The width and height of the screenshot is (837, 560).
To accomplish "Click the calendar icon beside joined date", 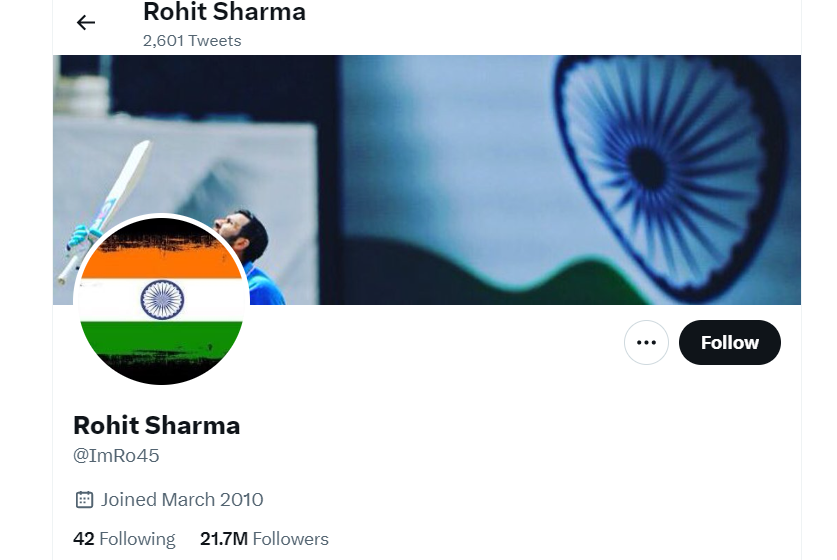I will pyautogui.click(x=84, y=500).
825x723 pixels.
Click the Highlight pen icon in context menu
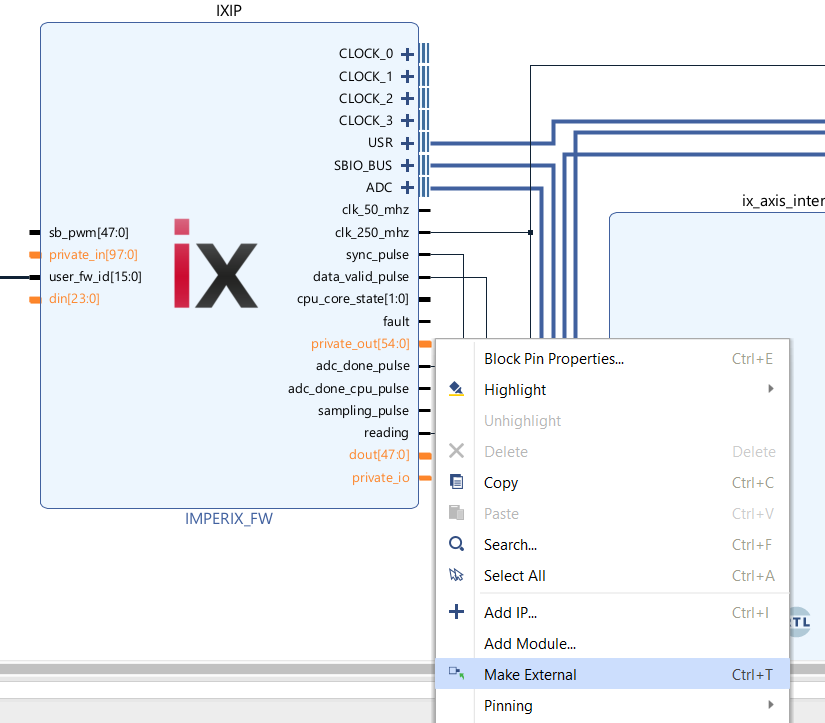click(x=456, y=389)
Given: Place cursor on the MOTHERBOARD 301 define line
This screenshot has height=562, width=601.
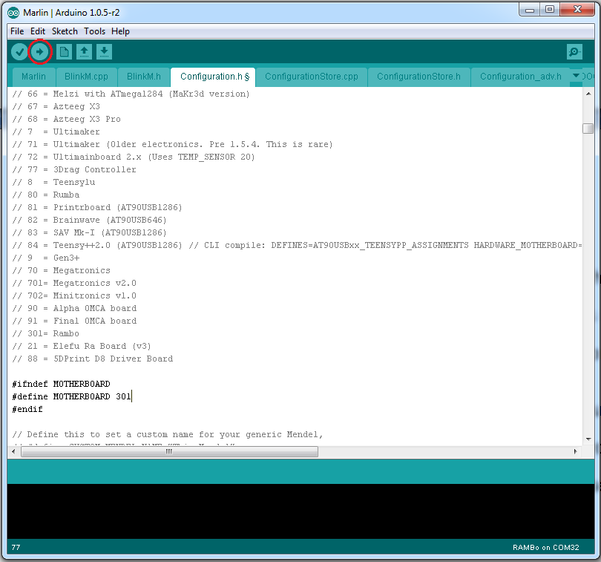Looking at the screenshot, I should pyautogui.click(x=72, y=396).
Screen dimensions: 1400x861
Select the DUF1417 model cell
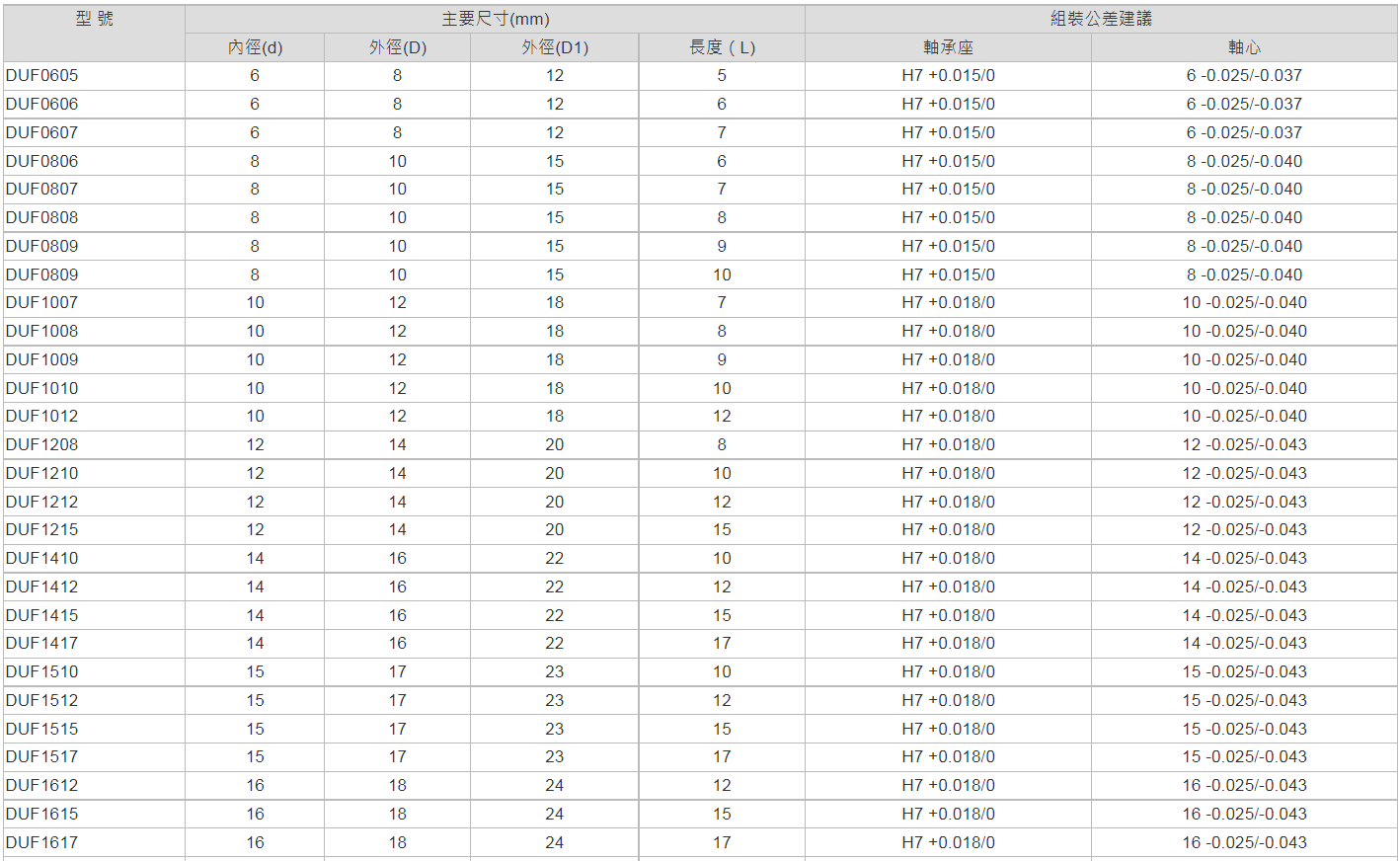[x=42, y=644]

***

TASK DIRECTIONS – Gather every line of the material above that contains the word "width", and reproduce each such line in full.

WRITTEN SOLUTION –
The width and height of the screenshot is (837, 560).
This screenshot has height=562, width=601.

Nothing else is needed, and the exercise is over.